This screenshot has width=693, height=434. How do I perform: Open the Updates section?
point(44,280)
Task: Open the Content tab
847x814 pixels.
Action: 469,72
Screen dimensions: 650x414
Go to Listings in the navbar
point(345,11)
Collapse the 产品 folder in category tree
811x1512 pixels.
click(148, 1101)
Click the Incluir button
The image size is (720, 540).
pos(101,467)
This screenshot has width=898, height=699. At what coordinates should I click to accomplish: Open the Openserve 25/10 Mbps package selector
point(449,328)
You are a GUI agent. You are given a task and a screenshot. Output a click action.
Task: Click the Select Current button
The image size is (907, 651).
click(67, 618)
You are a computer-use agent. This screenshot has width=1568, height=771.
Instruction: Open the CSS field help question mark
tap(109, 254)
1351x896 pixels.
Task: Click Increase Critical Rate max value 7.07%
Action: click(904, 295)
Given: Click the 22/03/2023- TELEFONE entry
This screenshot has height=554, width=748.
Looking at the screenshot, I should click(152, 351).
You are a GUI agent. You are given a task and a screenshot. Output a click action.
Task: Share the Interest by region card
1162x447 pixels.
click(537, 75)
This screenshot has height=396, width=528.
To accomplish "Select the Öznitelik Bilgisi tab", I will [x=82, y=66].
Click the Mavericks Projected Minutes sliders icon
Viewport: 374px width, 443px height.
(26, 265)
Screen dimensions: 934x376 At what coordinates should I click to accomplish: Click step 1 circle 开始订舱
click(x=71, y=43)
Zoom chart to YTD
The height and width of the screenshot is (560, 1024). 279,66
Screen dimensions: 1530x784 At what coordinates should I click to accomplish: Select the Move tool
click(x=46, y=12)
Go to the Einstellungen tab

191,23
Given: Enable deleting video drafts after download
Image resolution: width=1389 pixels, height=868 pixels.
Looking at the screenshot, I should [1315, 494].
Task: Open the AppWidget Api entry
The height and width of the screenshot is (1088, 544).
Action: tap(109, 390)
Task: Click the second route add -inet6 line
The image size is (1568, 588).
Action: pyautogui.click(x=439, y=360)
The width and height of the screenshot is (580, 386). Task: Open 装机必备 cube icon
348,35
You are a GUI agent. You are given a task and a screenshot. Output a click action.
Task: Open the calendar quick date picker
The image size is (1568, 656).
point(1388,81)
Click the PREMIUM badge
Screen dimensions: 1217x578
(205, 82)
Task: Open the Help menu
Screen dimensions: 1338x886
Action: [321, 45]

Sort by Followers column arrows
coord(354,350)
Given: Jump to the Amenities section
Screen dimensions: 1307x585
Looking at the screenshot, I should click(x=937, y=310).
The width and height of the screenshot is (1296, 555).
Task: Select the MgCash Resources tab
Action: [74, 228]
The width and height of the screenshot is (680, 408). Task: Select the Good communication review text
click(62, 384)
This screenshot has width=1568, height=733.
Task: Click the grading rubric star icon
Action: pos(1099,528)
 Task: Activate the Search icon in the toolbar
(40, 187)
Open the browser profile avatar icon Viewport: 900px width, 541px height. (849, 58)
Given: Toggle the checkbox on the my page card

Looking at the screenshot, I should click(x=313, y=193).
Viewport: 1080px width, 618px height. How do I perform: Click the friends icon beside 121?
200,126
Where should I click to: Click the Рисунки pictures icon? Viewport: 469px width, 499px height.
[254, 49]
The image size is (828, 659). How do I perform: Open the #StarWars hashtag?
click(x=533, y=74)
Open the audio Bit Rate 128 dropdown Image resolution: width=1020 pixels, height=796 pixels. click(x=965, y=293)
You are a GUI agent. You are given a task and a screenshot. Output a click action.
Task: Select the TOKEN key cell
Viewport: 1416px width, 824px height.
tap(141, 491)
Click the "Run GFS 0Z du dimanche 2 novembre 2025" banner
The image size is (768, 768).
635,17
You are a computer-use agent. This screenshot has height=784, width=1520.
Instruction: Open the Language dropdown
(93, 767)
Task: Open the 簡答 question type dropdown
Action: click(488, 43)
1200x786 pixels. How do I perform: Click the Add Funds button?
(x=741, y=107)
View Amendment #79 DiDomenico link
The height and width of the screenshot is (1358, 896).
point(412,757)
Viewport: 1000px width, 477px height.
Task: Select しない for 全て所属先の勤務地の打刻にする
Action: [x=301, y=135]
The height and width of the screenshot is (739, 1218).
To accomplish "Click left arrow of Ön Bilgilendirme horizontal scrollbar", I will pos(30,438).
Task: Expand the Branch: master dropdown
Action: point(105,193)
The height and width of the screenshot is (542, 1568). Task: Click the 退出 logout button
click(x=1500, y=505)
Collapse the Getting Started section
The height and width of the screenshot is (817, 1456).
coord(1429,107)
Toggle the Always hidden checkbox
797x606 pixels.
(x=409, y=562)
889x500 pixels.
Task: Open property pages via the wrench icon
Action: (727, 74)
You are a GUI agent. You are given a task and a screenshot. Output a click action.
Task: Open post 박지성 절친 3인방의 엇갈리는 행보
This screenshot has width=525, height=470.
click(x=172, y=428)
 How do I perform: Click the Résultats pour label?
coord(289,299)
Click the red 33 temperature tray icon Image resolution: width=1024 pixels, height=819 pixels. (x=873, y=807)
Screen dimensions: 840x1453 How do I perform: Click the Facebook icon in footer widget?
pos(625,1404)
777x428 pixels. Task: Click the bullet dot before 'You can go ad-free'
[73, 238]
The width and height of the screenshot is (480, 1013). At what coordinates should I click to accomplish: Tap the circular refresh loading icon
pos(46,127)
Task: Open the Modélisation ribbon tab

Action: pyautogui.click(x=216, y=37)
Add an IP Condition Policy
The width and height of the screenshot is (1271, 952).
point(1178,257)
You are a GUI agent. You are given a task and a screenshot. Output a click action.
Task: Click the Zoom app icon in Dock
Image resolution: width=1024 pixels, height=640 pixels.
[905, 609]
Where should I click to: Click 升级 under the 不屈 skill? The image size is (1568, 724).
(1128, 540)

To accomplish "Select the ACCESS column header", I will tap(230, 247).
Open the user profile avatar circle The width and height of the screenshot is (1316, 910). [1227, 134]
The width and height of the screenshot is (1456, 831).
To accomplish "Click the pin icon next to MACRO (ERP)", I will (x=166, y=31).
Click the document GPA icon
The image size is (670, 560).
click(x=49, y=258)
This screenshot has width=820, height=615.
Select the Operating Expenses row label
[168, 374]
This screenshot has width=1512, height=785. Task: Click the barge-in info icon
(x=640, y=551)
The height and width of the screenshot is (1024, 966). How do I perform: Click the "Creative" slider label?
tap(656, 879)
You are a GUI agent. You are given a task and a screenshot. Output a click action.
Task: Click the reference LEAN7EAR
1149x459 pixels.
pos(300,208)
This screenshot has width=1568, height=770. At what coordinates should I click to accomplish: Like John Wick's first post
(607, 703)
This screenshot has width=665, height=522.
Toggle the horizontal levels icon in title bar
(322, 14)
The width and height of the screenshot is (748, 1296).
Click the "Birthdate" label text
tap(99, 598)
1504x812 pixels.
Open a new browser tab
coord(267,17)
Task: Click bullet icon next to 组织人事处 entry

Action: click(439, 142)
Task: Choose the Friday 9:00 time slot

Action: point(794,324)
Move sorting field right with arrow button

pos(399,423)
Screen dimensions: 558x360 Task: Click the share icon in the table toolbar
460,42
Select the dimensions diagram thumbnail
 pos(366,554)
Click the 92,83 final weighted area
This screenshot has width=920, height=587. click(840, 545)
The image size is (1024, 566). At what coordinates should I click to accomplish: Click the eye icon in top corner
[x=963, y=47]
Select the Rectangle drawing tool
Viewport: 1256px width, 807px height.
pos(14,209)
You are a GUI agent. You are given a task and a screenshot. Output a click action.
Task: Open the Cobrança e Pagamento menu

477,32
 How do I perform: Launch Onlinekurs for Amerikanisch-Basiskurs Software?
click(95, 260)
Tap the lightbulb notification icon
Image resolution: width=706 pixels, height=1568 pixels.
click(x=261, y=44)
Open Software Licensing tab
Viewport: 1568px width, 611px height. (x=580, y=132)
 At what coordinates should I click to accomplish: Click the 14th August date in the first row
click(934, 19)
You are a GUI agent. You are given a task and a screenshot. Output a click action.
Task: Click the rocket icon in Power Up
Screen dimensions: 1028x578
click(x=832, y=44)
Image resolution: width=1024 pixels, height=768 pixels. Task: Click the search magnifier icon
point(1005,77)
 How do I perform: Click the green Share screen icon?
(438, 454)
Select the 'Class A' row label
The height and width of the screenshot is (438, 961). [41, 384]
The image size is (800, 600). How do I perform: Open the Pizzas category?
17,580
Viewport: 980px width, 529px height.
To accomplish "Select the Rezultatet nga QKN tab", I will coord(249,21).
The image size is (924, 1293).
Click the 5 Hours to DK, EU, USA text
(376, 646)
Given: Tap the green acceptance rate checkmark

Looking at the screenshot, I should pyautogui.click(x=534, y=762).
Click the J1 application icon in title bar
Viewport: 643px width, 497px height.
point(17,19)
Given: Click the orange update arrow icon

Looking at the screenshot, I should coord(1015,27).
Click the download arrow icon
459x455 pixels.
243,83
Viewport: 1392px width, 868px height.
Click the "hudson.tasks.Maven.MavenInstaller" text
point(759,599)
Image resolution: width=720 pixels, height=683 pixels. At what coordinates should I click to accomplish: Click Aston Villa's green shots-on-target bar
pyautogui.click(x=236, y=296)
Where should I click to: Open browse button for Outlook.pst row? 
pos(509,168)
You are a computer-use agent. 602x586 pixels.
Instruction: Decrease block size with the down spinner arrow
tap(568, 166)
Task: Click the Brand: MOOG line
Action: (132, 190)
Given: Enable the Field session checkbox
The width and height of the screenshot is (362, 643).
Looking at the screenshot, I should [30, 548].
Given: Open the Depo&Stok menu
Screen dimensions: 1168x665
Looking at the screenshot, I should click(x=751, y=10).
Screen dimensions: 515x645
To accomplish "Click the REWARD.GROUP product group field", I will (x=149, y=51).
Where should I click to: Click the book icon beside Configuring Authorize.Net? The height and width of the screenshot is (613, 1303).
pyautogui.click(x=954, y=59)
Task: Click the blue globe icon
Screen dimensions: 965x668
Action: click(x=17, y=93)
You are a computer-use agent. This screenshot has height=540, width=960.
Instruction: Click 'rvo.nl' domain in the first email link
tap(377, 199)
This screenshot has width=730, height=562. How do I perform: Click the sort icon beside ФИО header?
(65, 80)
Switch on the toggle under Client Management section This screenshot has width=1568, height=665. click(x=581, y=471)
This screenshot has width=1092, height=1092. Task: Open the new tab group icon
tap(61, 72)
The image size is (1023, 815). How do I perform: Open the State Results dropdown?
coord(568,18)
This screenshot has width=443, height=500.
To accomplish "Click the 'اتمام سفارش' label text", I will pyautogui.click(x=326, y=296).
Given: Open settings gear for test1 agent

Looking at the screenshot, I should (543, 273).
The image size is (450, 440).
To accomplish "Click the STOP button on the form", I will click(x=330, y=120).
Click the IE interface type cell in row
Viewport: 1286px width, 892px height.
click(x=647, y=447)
——————
## Required action
Your answer should hold exactly the lines from the one containing "The image size is (1023, 815)." through the end of the entries above, and nothing else.

## Exercise output
The image size is (1023, 815). How do I perform: Open the State Results dropdown?
coord(568,18)
This screenshot has width=443, height=500.
To accomplish "Click the 'اتمام سفارش' label text", I will pyautogui.click(x=326, y=296).
Given: Open settings gear for test1 agent

Looking at the screenshot, I should (543, 273).
The image size is (450, 440).
To accomplish "Click the STOP button on the form", I will click(x=330, y=120).
Click the IE interface type cell in row
Viewport: 1286px width, 892px height.
click(x=647, y=447)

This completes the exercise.